13 Responses to Dear Obama: Women Are People. Not just the Wives, Mothers and Daughters of People.

  1. 1
    Myca says:

    I signed too, and I agree with the thrust of Melissa’s argument, though I think Obama’s framing is a deliberate, desperate attempt to coax some small measure of empathy out of the fuckers who oppose things like VAWA and the Fair Pay Act.

    —Myca

  2. 2
    Robert says:

    Not to derail, but opposition to the Democratic agenda on the latest iteration of VAWA (which has flaws at the Constitutional level totally unrelated to its core mission, which is fine, and supported on a bipartisan basis) or the Fair Pay Act (which does nothing to facilitate actual fairness in pay going forward, but rather sets up a special category of lawsuit which can be brought years or decades after a wrongful act is commissioned, leading to not only the possibility but the certainty that organizations will be sued for acts long since disavowed, committed by people long since dead, making defense against spurious claims extremely difficult) is not based on a lack of empathy for women.

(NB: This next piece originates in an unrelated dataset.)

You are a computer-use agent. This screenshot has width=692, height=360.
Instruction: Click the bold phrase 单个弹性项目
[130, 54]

    It is barely possible that you don’t know those things, and honestly think that the Fair Pay Act is all about requiring equal treatment or published standards or some other good-governmenty thing that would make you feel all warm inside; it’s barely possible that you think that without VAWA (which mainly serves as the appropriations conduit for a couple billion dollars in Federal grants to various law-enforcement and victims-rights organizations) it would become legal once more to rape and pillage through the distaff set. Barely, but I suspect you know the things I mentioned in the first paragraph.

    It’s not possible, however, that Barack Obama doesn’t know them. So the likelihood that he is using this (I agree) appalling “our wimminfolk” framing to attempt to get ’empathy’ for his aw-shucks-just-common-sense-lets-stop-beating-up-the-wimmins laws, is zero, because he is perfectly aware that the correlation between empathy for women and the predilection to vote for these technocratic lawyer-feeding-fest revisions to existing law is zero.

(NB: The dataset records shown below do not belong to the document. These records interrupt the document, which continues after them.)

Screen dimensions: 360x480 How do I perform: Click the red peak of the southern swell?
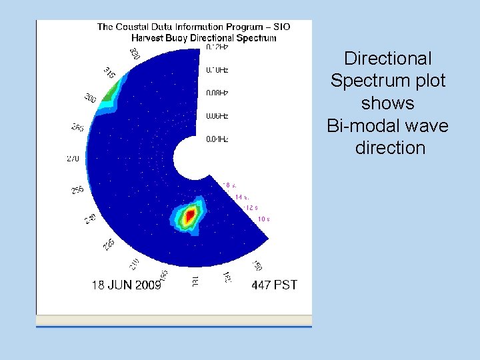190,215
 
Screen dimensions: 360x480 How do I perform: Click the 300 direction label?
90,99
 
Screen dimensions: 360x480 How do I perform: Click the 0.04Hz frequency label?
217,139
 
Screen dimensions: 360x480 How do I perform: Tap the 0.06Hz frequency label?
217,115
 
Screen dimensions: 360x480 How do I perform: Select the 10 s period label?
263,219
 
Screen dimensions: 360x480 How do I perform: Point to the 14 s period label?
243,197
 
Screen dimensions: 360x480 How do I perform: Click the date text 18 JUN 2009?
126,285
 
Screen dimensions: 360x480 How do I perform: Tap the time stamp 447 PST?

    He uses the appalling “our wimminfolk” framing because he wants his party and its agenda to get more male votes (the recordsetting 18-point gender gap that helped him earn reelection discomfits Democratic strategists), he is genuinely contemptuous of his ordinary fellow male citizens, he believes that referencing women as objects and property is a way to create a resonance between his own persona and that of the American backwoods yokels, and he honestly thinks American women are stupid enough not to notice it.

  3. 3
    Ampersand says:

    Shorter Robert: We should bend over backwards to not ascribe any bad motives to the GOP, because bad motives only belong to that horrible worthless scumbag Obama. Got it.

  4. 4
    Robert says:

    Nah, plenty of bad motives on my side of the table. No need to go inventing extra ones, then, just so as not to feel bad about being in a position of being obliged to point out that Obama really is a scumbag.

  5. 5
    Ampersand says:

    All right… Why do you think VAWA is unconstitutional? As you probably know, the stories given by GOP Congressmen have varied, so it’s necessary to know which one you’re talking about.

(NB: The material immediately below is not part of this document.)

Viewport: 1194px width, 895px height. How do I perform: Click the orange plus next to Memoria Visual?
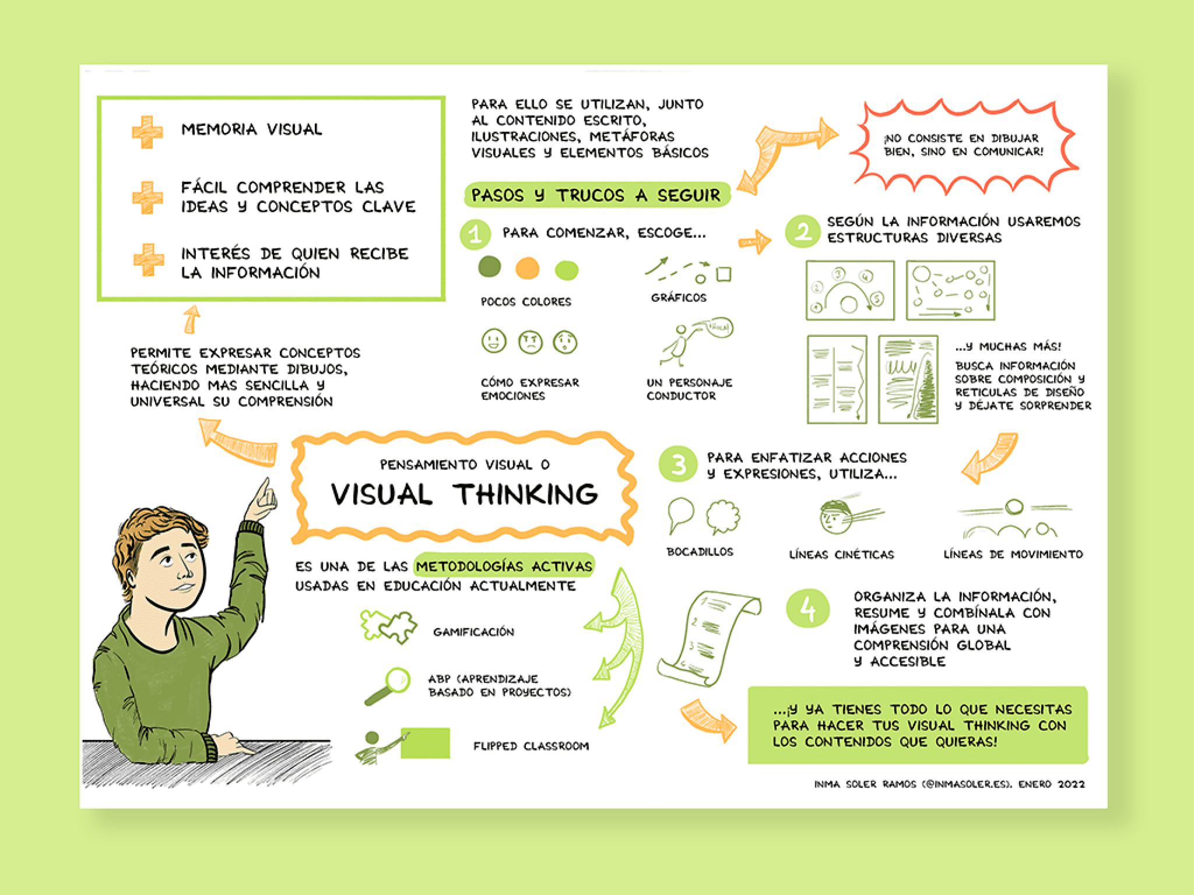tap(146, 132)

    As for the Fair Pay act, of course it’s always possible for the GOP to spin ludicrous stories about why any law, no matter how reasonable or sensible, will lead to bad outcomes for bosses (the only people Republicans care about). The fact is, if the only concern had been what you described, the GOP could have offered alternate legislation (or an amendment) that would address cases like Lily Ledbetter’s (sp?) but exclude cases of someone suing over what she got paid on a job that she quit thirty years ago, or whatever spurious concern it is you’re making up. I don’t recall that they did so. Am I mistaken?

    leading to not only the possibility but the certainty that organizations will be sued for acts long since disavowed, committed by people long since dead, making defense against spurious claims extremely difficult

    Since this is such a “certainty,” perhaps you can link to a couple of actual, documented cases such as you describe?

  6. 6
    Emily says:

    Roberts derailing. I noticed this exact thing when I read the SOTU. It stuck out like a sore thumb.

  7. 7
    Robert says:

    The old VAWA isn’t unconstitutional; it’s been around for years.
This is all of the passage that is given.